Share via


Getting the number of characters in a TCHAR string

Question

Tuesday, October 16, 2007 7:43 PM

Hi all,

I am trying to learn everything related to TCHAR's so I can write programs that can be compiled in Unicode if need be. I understand the differences between narrow and wide characters, char and wchar_t (and the generic TCHAR), the L prefix and generic _T() macro, and how to use preprocessor defines to tell the compiler which to use.

However, I haven't gotten very far in development and have already run into a problem. I would like to know the number of characters in a TCHAR array or TCHAR*. Unfortunately, every length function I can find (_tcslen(), even wstring::length()) seems to be returning the number of BYTES, not characters, which is no good for the string manipulation I need to do.

I've looked through a lot of material that talks about using _tcslen() instead of strlen(), but none of them adress this question. Can anyone help a newbie out -- how do I get the number of characters in a Unicode string?

TIA for any advice.

All replies (4)

Wednesday, October 17, 2007 10:22 AM âś…Answered

Viorel is right about _tcslen returning count in TCHARs.

 

If you want to count the Unicode code points, i.e. the Unicode "characters", you must be aware that in Unicode UTF-16 there are some code points made up by two 16-bits values (so two WCHARs): they are called "surrogate pairs". A surrogate pair is made up by two 16-bits values, but it actually represents one code point, i.e. one Unicode "character".

 

I believe that both _tcslen and CString::GetLength return the count in TCHARs, not properly considering surrogate pairs.

 

I don't know if the C++ library or ATL/MFC have a method like Java's String.codePointCount, that would return the number of code points (i.e. characters), proper considering surrogate pairs:

 

http://java.sun.com/mailers/techtips/corejava/2006/tt0822.html

 

Giovanni

 


Wednesday, October 17, 2007 6:26 AM

In that case simply divide the return value from _tcslen by sizeof(TCHAR).

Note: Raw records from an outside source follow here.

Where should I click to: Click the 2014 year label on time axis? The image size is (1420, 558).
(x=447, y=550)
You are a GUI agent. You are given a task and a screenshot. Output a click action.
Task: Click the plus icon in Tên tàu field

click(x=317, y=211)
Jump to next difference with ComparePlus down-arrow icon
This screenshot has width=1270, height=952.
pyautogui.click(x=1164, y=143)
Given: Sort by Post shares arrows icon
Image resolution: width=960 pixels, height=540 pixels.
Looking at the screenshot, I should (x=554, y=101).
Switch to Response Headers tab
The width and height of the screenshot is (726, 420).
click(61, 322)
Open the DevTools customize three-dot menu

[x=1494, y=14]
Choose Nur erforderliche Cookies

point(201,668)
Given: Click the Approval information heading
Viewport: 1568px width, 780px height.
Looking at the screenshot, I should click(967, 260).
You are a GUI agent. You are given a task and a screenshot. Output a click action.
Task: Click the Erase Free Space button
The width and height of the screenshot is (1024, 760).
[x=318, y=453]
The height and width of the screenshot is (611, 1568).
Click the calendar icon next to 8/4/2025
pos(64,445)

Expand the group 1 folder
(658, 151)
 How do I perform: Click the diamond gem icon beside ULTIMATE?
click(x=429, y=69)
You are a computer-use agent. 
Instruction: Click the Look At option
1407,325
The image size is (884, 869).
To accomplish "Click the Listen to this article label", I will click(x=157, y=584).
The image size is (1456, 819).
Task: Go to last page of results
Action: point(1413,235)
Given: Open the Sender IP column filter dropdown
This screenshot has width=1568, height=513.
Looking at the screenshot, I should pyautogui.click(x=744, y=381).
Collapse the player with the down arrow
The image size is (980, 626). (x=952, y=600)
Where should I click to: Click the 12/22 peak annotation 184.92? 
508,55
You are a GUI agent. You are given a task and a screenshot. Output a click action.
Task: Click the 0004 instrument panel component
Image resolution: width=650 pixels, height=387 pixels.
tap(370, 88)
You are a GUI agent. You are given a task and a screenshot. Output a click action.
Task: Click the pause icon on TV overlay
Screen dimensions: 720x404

You can even make a macro for that like this:

#define mystrlen(a) _tcslen(a) / sizeof(TCHAR)

 

But be aware that if your unicode string contains characters that consist of 2 16 bit values (I don't know the proper terminology for this) you will get errors because certain characters will be counted twice in that case.


Wednesday, October 17, 2007 6:56 AM

 Abtakha wrote:
[...] I would like to know the number of characters in a TCHAR array or TCHAR*. Unfortunately, every length function I can find (_tcslen(), even wstring::length()) seems to be returning the number of BYTES, not characters, which is no good for the string manipulation I need to do. [...]

 

According to documentation, functions like _tcslen, lstrlen and other, applied on TCHAR strings, return the length in characters, not in bytes.

 


Thursday, October 18, 2007 12:56 AM

Thank you all for replying! I was referred elsewhere to the function StringCchLength(), which seems to do the trick.

For others' reference: use the above function! Whatever _tcslen() and basic_string<>::length() return, a Japanese character counts as three, and a Roman character count as one. I'm not sure if it's surrogate pair or something else that causes the confusion.

PS. Giovanni -- thanks for passing along that link. That will come in handy when I work in Java.